Una semana después...
Abrió los ojos lentamente y, con la tenue luz de la lámpara que se encontraba en la entrada de su celda, vio sus manos enguantadas en la misma posición. Respiró lo más hondo que pudo, aguantando el dolor en las costillas, luego exhaló y vio su aliento congelarse frente a ella. Movió un poco su cabeza para revisar su celda, para verificar si algo había cambiado, pero todo seguía igual.
Estaba encadenada a un tubo que salía del techo y se enterraba en el suelo, al fondo de su pequeño espacio de encierro. Las paredes, el piso y el techo eran de piedra color negro que estaba siempre húmeda, lo cual causaba que se congelara por las noches y se horneara durante el día. No quería sentarse, si lo hacía se quedaría dormida mucho tiempo y entonces sería más vulnerable que al tomar una ligera siesta. Así que había pasado los últimos seis días de pie o arrodillada con el hombro recargado en el tubo.
Empezaba a creer que haber insistido en que Alex la llevara no había sido una muy buena idea. A pesar de que él se había ofrecido, unos minutos después se había negado rotundamente a hacerlo.
—No te haré eso —había replicado él.
Ella le había dado un interminable discurso explicando por qué debía hacerlo.
Después de una calurosa discusión, él accedió a regañadientes. Joan se había puesto unos jeans color claro, una camiseta negra y una chaqueta de cuero negra, sus botas viejas y los guantes con placas de hierro. No se puso la peluca ni tampoco los lentes de contacto color azul. Sería ella por completo.

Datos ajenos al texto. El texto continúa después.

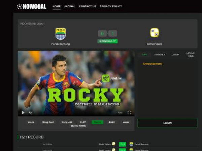
Task: Click the Barito Putera team crest
Action: point(155,33)
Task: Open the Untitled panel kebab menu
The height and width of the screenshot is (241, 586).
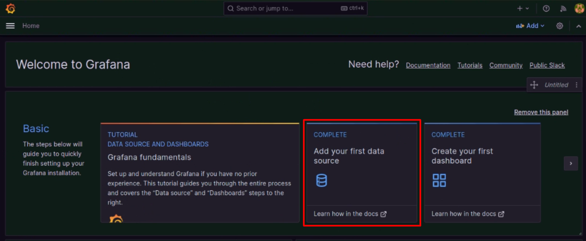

Al llegar al lugar, se habían despedido, y aún llegados a ese punto Alex le había pedido que no lo hiciera. Pero ella estaba decidida, nada haría que cambiase de opinión. Luego de que él la volviera a besar, armaron una muy convincente escena en la que fingían que Alex la había secuestrado. Joan aprovechó para golpear a todos los guardias que se atravesaron en su camino, cobrando por anticipado lo que pudiesen hacerle dentro del edificio. La encadenaron y la llevaron escaleras abajo, alejándola de él. Y esa fue la última vez que había visto a Alex.
Y ahora se encontraba allí, sola, a punto de enfermar, desorientada y maltrecha. Por no hablar de los cardenales color púrpura que se extendían por su espalda y sus costados, allí donde los seguidores de Soto la habían golpeado para que ella confesara. Pero ella no hubiera hablado ni aunque hubiese sabido qué era lo que le pedían. Parecía que siempre hablaban en clave.
Rindiéndose ante la falta de sueño, el hambre que hacía crujir su estómago y el frío adormecedor, cerró los ojos. No le haría daño otra siesta, una pequeña y breve.
Se quedó dormida mientras su cuerpo aún temblaba de frío.